Nobody said quitting the European Union would be easy. U.K. Prime Minister Theresa May has declared that “Brexit means Brexit,” but Britain still hasn’t decided what it wants. There’s not much clarity in the rest of the EU either. As a Bloomberg survey of officials across the union makes clear, its 27 other members have their own ideas about how they want Brexit to play out and where to draw red lines.
This process is going to take time -- longer than the two years the Article 50 exit process provides.
Britain’s dithering since its Brexit referendum has been widely noted, but clarity in London may not speed things up much, given the “complex patchwork of priorities” among EU policy makers that the Bloomberg survey found. Officials in Germany, Portugal, the Czech Republic and other countries insist that to be granted full access to Europe’s single market, the U.K. would have to accept the EU’s rules on free movement of workers. That’s a condition Britain‘s government would find hard to accept.
A few of the other EU countries might be less insistent on free movement, but all have axes to grind: contributions to the EU budget, the City of London’s rights and obligations, Ireland’s border with Northern Ireland, sovereignty over Gibraltar, fisheries, farming, shipping, power plant subsidies, access to universities, the rights of Britons living in the EU, the rights of EU citizens living in Britain, and on and on.
Many EU governments want Britain to clarify its position -- and they have a point. The U.K. can’t expect to be treated as a fully committed member of the union any longer. Its status as a soon-to-be non-member should be formally recognized without further delay. But two years from that point will not be time enough to settle on the design of a long-term relationship.

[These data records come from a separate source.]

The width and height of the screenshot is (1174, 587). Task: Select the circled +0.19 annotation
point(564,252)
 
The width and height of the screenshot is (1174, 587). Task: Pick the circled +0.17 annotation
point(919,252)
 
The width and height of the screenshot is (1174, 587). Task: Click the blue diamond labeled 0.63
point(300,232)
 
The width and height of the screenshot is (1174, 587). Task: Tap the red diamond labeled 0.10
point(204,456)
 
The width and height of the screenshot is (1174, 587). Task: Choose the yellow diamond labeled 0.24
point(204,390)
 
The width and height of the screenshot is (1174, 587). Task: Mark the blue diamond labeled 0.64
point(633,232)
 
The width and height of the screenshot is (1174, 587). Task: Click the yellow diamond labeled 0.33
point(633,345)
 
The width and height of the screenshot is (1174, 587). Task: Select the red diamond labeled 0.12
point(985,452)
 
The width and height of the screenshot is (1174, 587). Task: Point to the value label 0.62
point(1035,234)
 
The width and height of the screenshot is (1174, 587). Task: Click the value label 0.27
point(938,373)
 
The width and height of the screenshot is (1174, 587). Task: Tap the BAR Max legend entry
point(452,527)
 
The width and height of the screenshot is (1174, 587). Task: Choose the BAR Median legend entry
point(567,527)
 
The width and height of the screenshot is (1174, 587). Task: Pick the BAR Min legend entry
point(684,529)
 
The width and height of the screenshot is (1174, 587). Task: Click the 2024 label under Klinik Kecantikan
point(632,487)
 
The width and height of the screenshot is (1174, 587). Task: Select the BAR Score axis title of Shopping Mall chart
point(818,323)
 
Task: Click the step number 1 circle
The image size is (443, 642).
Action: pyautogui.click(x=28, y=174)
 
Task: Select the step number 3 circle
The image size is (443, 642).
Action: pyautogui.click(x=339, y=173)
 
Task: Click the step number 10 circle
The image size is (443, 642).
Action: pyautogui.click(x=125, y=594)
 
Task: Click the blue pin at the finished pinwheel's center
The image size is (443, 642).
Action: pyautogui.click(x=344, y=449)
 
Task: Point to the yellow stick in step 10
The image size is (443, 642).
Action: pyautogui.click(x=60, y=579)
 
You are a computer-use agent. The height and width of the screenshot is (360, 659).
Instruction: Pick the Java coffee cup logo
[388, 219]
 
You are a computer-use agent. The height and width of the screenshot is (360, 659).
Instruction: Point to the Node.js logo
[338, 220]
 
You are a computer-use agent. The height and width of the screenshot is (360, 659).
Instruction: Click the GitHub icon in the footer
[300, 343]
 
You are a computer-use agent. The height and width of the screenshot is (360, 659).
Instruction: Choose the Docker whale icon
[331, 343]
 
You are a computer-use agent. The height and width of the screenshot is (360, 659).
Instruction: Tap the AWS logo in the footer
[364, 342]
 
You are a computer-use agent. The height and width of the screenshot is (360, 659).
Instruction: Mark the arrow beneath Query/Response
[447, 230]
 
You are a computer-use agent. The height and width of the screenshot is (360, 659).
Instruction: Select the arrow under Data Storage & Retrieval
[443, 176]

The way forward is to unlink those two things: First, exit. Later, settle on a long-term relationship. And in between, conduct a transition on no fixed timetable that temporarily preserves most of the rights and reciprocal obligations of EU membership. To be sure, this approach wouldn’t bridge the gaps between Britain and the EU-27, or make an extraordinarily complex separation any simpler. But it would at least allow for a more orderly discussion, which is in everybody’s interests.
Equally important, it would allow for clarity on the key point -- and soon. Britain and Europe can agree that Britain will quit the EU in short order, without rushing a negotiation that will take time to get right.